You make your own reality

Life and bad days are a package deal. You will have shitty days at work. You will get screamed at by your boss. You will fight with the person you love most in this world without a reason why.

You will doubt yourself. You will commit one incredible screw-up or do something so embarrassing it makes you wince every time you think back to it. Like that time you accidently farted in front of your boss. Yea, we heard about that one.

Time and time again, unfortunate situations will shake your confidence. You will question your self-worth. Your friends will try and fail to build you back up. Deep inside, you will wonder if YOU, the once beholden rockstar, are the real problem here.

I am really good at two things: Running, and committing the world’s biggest fuck-ups. I have totaled more cars, lost more keys, and caused more smoke alarms to go off than anyone I know. Each and every time, I allow it to completely tear me to shreds, draining me of any last reserves of self-confidence.

You don’t have to let things shake your confidence.

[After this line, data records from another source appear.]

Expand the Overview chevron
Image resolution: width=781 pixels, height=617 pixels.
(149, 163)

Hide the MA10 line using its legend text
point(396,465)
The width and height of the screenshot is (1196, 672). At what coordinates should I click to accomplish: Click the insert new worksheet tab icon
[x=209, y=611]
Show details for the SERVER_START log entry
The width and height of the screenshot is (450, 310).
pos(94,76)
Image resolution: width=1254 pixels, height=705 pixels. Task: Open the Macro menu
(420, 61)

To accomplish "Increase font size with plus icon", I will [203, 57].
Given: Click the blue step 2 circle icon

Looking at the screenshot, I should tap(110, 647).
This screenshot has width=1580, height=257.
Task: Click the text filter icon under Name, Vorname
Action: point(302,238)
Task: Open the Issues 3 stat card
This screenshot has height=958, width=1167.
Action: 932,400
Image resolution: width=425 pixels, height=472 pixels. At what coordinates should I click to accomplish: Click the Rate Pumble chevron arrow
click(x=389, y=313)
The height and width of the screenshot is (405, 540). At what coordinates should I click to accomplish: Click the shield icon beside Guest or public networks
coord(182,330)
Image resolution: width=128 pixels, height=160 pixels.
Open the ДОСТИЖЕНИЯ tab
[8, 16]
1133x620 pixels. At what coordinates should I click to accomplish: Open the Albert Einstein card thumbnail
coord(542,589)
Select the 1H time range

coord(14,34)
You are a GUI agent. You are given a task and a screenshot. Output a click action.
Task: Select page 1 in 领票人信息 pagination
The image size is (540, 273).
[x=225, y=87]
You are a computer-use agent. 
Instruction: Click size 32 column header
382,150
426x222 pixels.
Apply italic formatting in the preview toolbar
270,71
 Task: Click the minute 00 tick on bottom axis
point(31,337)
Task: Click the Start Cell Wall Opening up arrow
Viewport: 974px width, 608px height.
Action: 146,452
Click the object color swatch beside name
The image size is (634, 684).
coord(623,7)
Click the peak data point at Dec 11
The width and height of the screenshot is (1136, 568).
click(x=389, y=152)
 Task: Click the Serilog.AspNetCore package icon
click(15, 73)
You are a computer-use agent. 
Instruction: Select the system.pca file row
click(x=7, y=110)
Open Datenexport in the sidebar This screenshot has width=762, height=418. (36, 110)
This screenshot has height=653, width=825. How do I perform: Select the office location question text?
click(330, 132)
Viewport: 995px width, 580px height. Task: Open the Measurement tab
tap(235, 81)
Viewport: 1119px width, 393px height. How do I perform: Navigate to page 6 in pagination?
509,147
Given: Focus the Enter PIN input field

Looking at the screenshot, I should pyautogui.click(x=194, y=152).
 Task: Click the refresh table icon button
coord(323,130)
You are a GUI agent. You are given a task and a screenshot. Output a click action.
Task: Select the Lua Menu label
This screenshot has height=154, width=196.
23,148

This week, I called my friend Sophie­—arguably one of my favorite-slash-best coworkers I ever had (I wrote about Sophie once, here). Fun fact: Sophie and I once got fired from the same company (add that tally to my list of f-ups). When Sophie left our less-than-amiable employer, she vanished. I mean, I went from seeing this girl every.single.day to never hearing from her. She wouldn’t answer my calls or respond to texts. About every six weeks, she’d give me a sliver a hope by liking an Instagram post, only to drop back into silence. My friend Erica and I referred to these times as “Sophie Sightings.”

On the surface, Sophie and I could not be more different. She has bleach blonde hair down to her butt, dimples, and unexplainably maintains a tan year-round. Beneath the surface, Sophie and I are cut from the same neurotic, ultra-competitive, anxiety-stained cloth. We are both former DI athletes, both addicted to winning, and we both get really, really down on ourselves when we don’t perform our best.

I called Sophie because I was having a rough week. I knew she, out of anyone, would get it. On the phone, she practically begged me, “Just please don’t have this shake your confidence. You are smart, creative, and awesome—please, please, please, don’t let this bring you down.”

And that’s when I realized: It didn’t have to.

Does tearing yourself apart make it better?

Your reality is composed of your environment and how you interpret it. Two people could be placed in the exact same situation, and have completely different reactions.

Think about the last time you got screamed at—by a coworker, loved one, or your boss. Did you rip yourself to smithereens afterwards? Yes? Thought so. Second question: Did it make it better?

Second scenario: Picture the last time you woke up in the middle of the night, drenched in sweat-panic, because you had a deadline the next morning. Did you worry? Thought so. Did it make it better?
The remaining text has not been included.